#### Supplied records

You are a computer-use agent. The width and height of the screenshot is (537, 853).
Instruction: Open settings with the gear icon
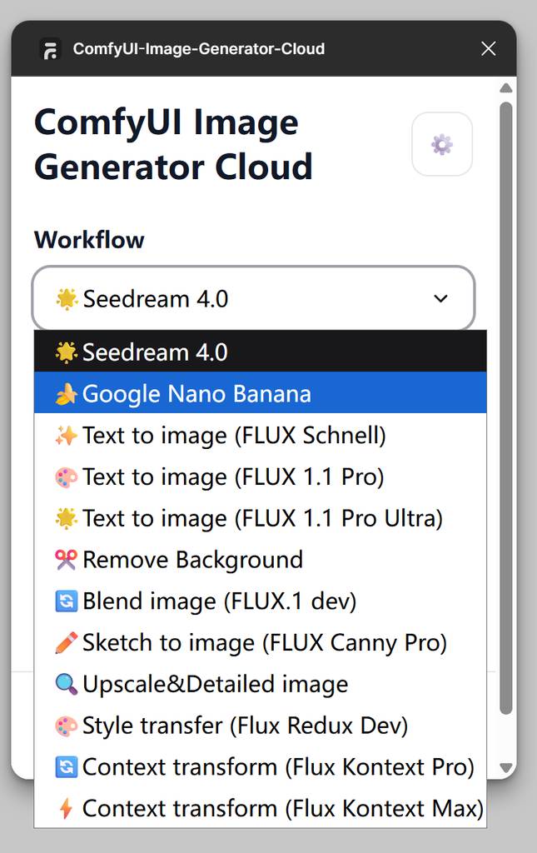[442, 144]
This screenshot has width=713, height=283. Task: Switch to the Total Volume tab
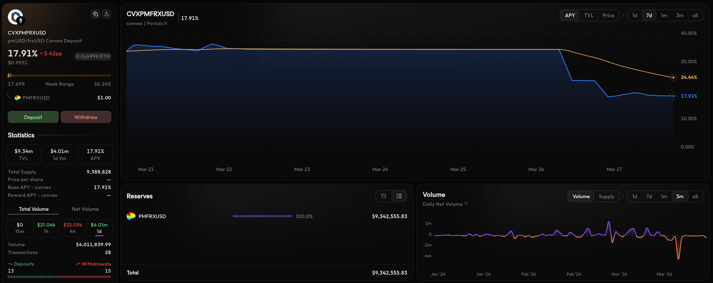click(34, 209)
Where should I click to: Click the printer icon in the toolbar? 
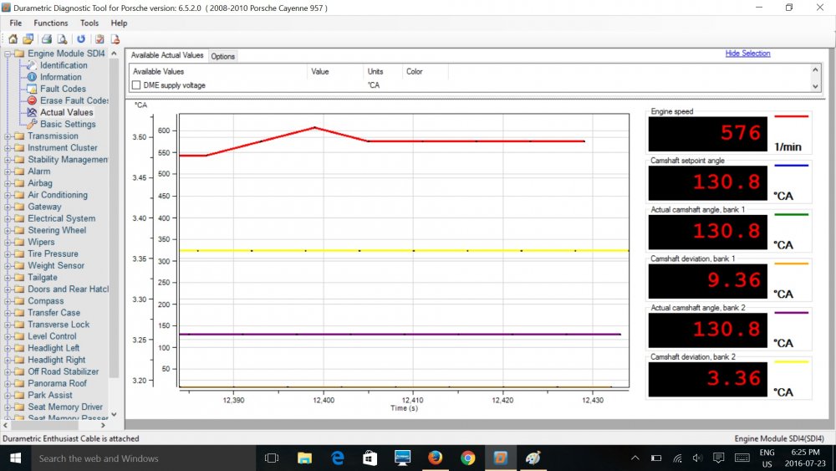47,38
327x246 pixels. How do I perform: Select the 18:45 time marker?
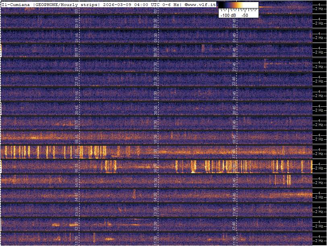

--

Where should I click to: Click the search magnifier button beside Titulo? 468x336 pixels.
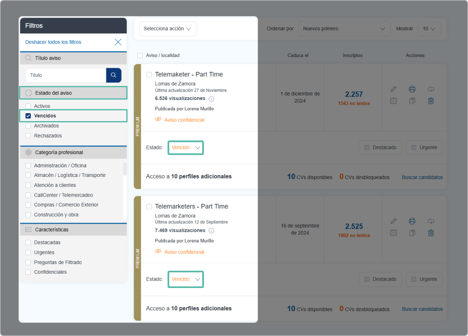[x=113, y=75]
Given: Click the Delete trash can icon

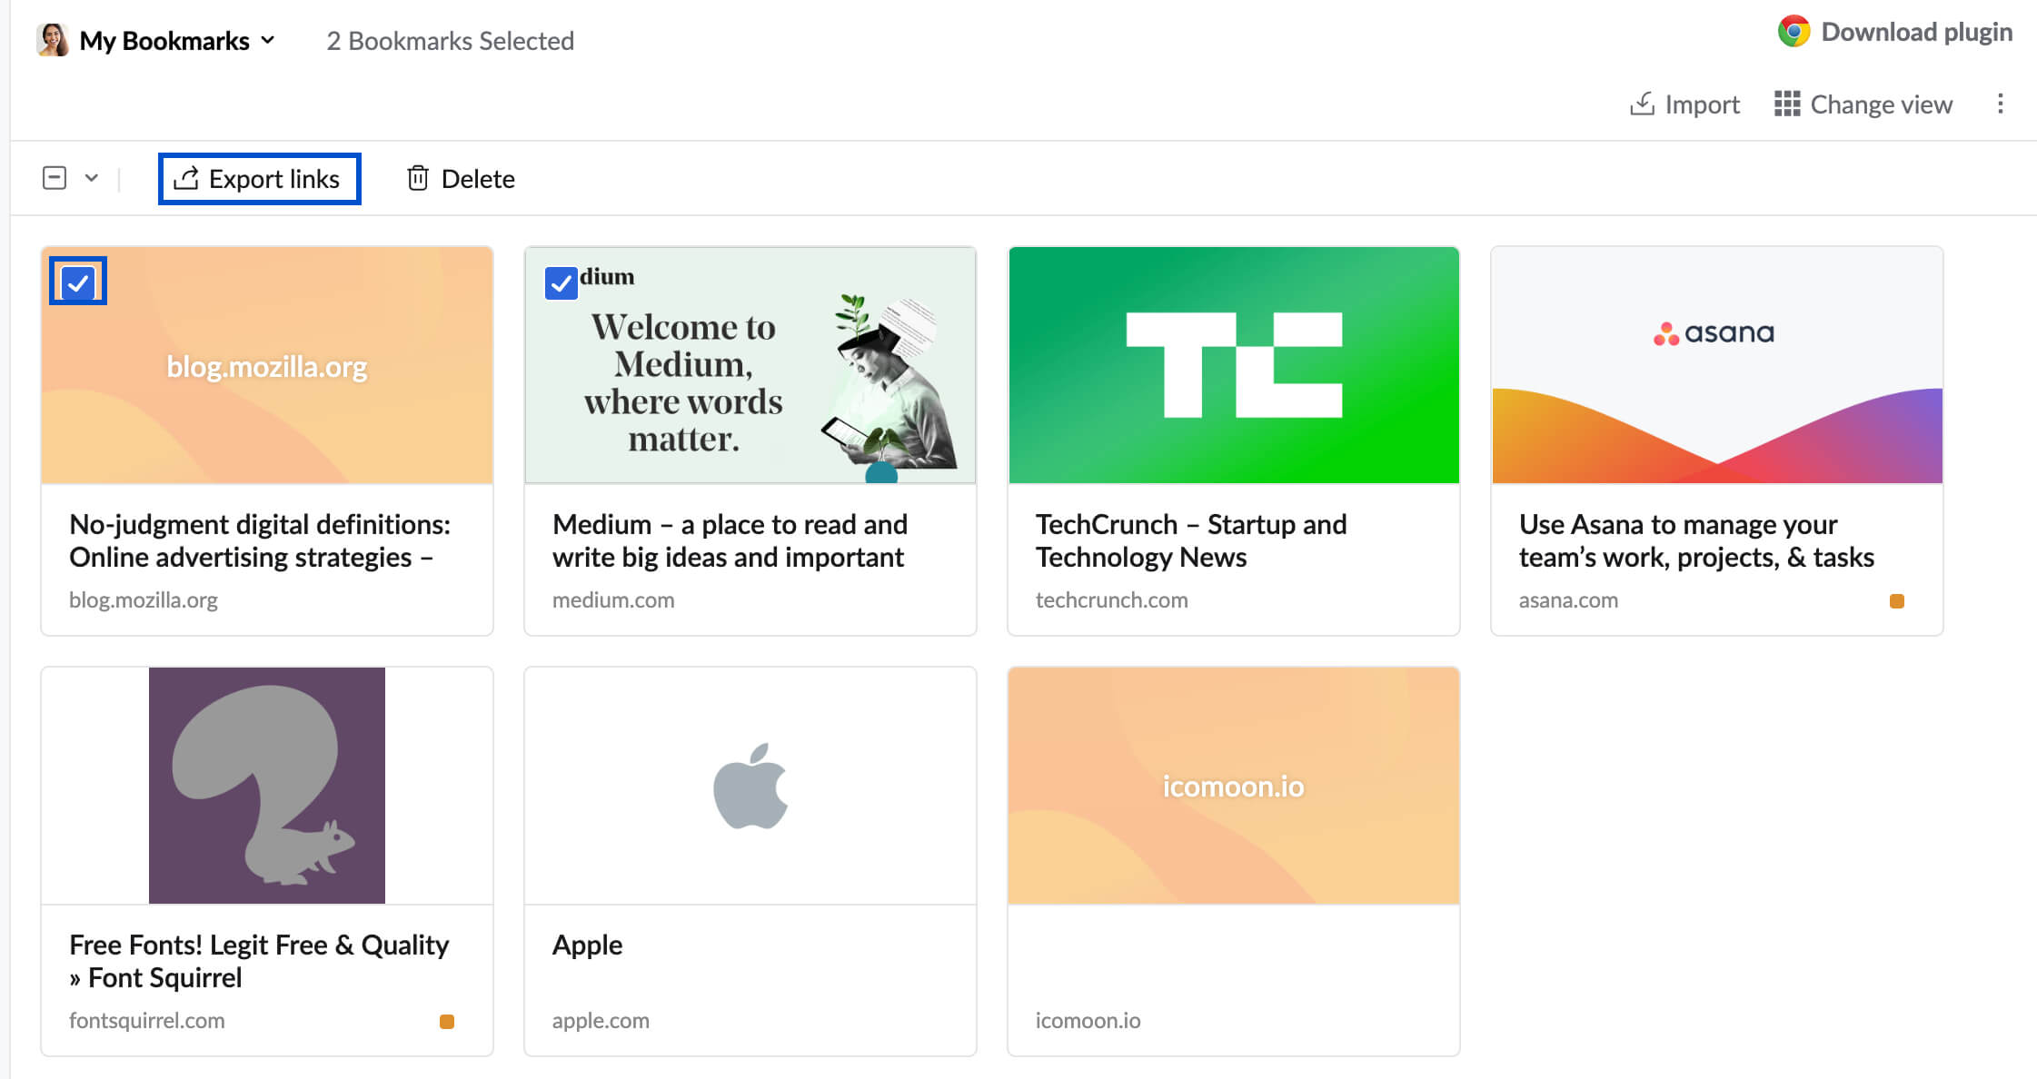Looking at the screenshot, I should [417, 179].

==

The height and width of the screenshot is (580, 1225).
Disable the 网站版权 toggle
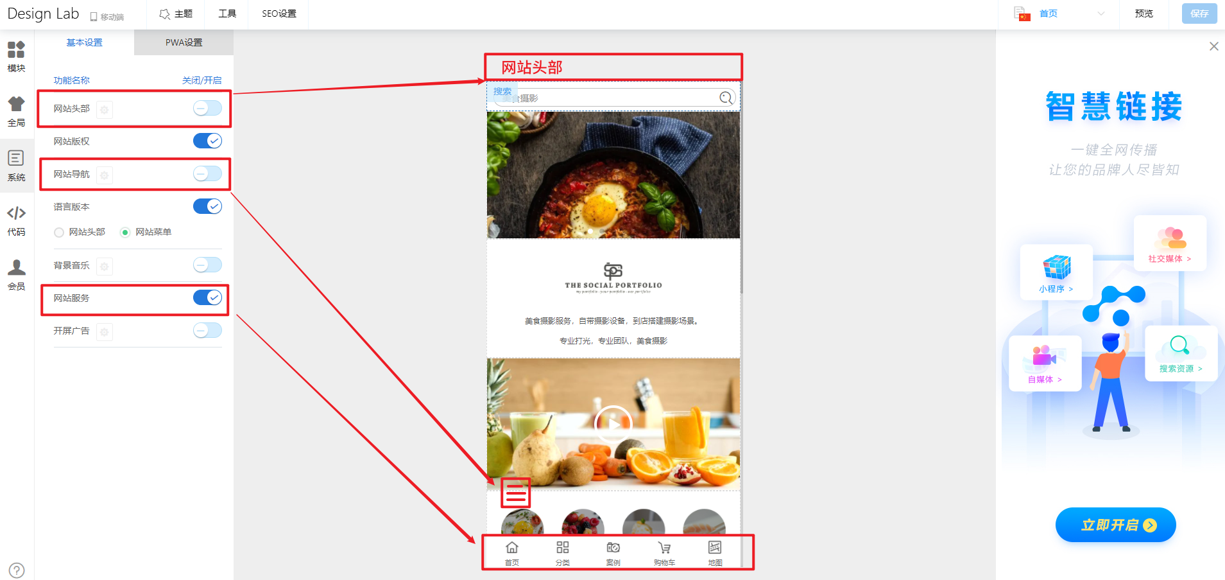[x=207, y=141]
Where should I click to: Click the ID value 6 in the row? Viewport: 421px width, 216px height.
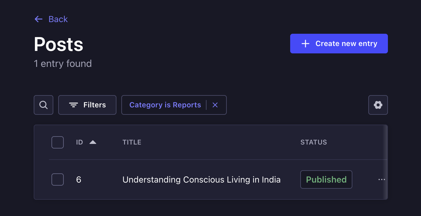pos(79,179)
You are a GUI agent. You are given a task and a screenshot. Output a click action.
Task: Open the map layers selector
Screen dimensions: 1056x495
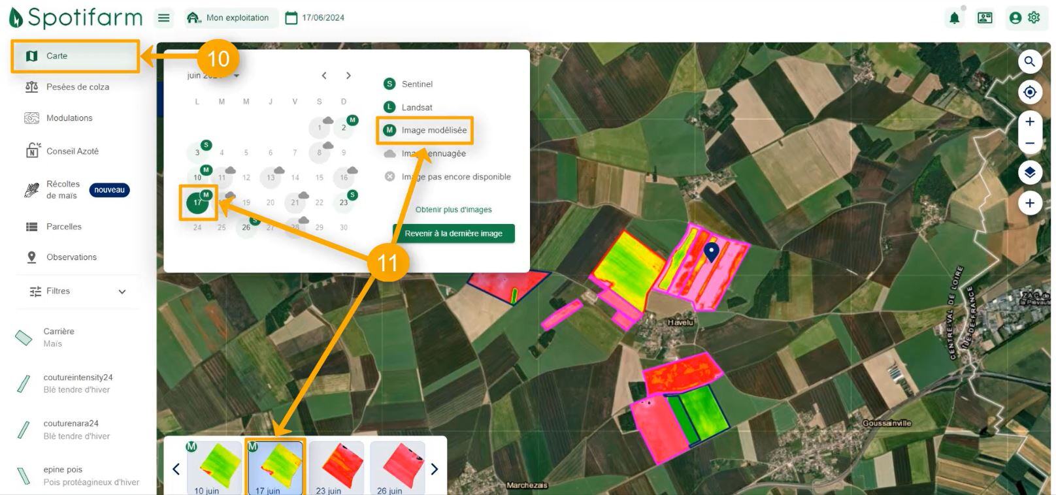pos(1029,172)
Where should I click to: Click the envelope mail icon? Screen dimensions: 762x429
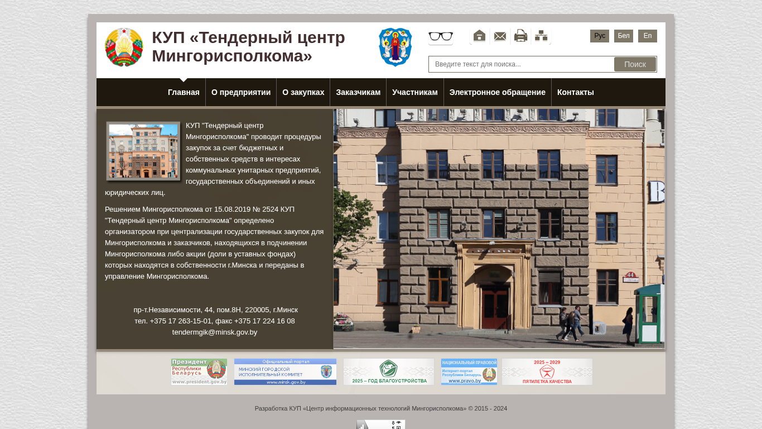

#### Exercise goal
The word to find is "agent". Copy every line of the data that holds it.

#### Reply to the task
You are a computer-use agent. The width and height of the screenshot is (537, 853).
You are a GUI agent. You are given a task and a screenshot. Output a click action.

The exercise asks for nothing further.